Keywords: melanoma, makorin ring finger protein 2, P53, proliferation
Introduction
Melanoma is the most aggressive and lethal type of skin cancer worldwide (1). Although it accounts for only 4% of all cases of skin cancer, it causes the highest number of cases of skin cancer-associated mortality worldwide due to its high metastasis (2,3). Following lung and breast cancer, melanoma is the third most common reason for brain metastases (4). Melanoma spreads to the brain in ≤75% of patients with melanoma (5). Brain metastases cause mortality in 95% of patients with high class (Class III) (6). The incidence of primary melanoma has been increasing rapidly and doubles every 10–14 years, from 2006 to 2013 (7). Different anti-melanoma strategies have been developed and used in clinical treatment, including chemotherapy, immunotherapy and targeted therapy (8). Targeted therapy is widely used in cancer treatment due to its small side effects compared with other strategies (9). BRAF inhibitors, Sorafenib, Vemurafenib, Dabrafenib, mitogen-activated protein kinase kinase inhibitor and Trametinib have been widely used for melanoma treatment, but different inhibitors specifically target particular mechanisms of melanoma occurrence and progression, and one inhibitor usually only treats a small percentage of patients with melanoma (2,10). Therefore, novel targets for melanoma treatment are urgently required.
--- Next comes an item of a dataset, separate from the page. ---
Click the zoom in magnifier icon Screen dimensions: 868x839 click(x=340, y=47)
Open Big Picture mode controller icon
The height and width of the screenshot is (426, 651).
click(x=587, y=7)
Makorin ring finger protein 2 (MKRN2) belongs to the makorin RING zinc finger family that encodes putative ribonucleoproteins with a distinctive array of zinc finger domains (11,12). Makorins are zinc finger proteins with a typical C3HC4 motif (the RING domain), associated with arrays of one to four C3H domains, and represent a type of zinc finger found in a variety of ribonucleoproteins (13,14). MKRN2 harbours four C3H zinc fingers and a signature C3HC4 RING zinc finger domain (15). The RING domain is responsible for ubiquitin ligase activity, leading to monoubiquitination and/or the synthesis of polyubiquitin chains on lysine residues (16). To date, two substrates for MKRN2 have been reported on, the p65 subunit of NF-κB (P65) and the p85α subunit of PI3K (PI3Kp85α) (12,17). According to previous studies, MKRN2 is a novel ubiquitin E3 ligase targeting the p65 subunit of NF-κB to negatively regulate inflammatory responses (17), and MKRN2 inhibits the migration and invasion of non-small-cell lung cancer by negatively regulating the PI3K/Akt signalling pathway (12). In the present study, MKRN2 expression was higher in human malignant melanoma cell lines compared with that in normal skin cell lines. Downregulation of MKRN2 inhibited melanoma cell growth accompanying P53 upregulation, and further experiments demonstrated that MKRN2 interacted with and ubiquitylated P53. The present study suggests that MKRN2 may act as a potential therapeutic target for melanoma.
Materials and methods
Plasmid construction
A scramble short hairpin RNA (shRNA) and three MKRN2-targeting shRNAs inserted into pLKO.1 plasmids were purchased from Sigma-Aldrich; Merck KGaA; their sequences are provided in Table I. Single guide RNA (sgRNA) targeting TP53 was designed using an online tool (http://crispr.mit.edu/), as previously described (18). The designed sgRNAs (Table I) were synthesized as oligos (Sangon Biotech Co., Ltd.), annealed and inserted into a PX330 vector that was digested with BbsI. The proteins E1 [ubiquitin like modifier activating enzyme 1 (UBA1)-hexahistidine (His6)], E2 [ubiquitin conjugating enzyme E2 D1 (UBCH5A)-His6] and His6-Ub, and the plasmids pET28a-TP53-His6 and pGEX4T-1-Gst-MKRN2 were provided by Professor Ronggui Hu (Chinese Academy of Sciences, Shanghai, China).
Table I.
shRNA/sgRNA | Target site sequence (5′-3′) |
---|---|
MKRN2 | |
Scramble | GCGCGATAGCGCTAATAATTT |
shRNA1 | CCTATGGAACTCGGTGCAGAT |
shRNA2 | GACCTCTTCATGCACCTTTCT |
shRNA3 | GTCCAGAATGCCGTGTGATAT |
TP53 | |
sgRNA | CCATTGTTCAATATCGTCCGGGG |
MKRN2, makorin ring finger protein 2; sgRNA, single guide RNA; shRNA, short hairpin RNA.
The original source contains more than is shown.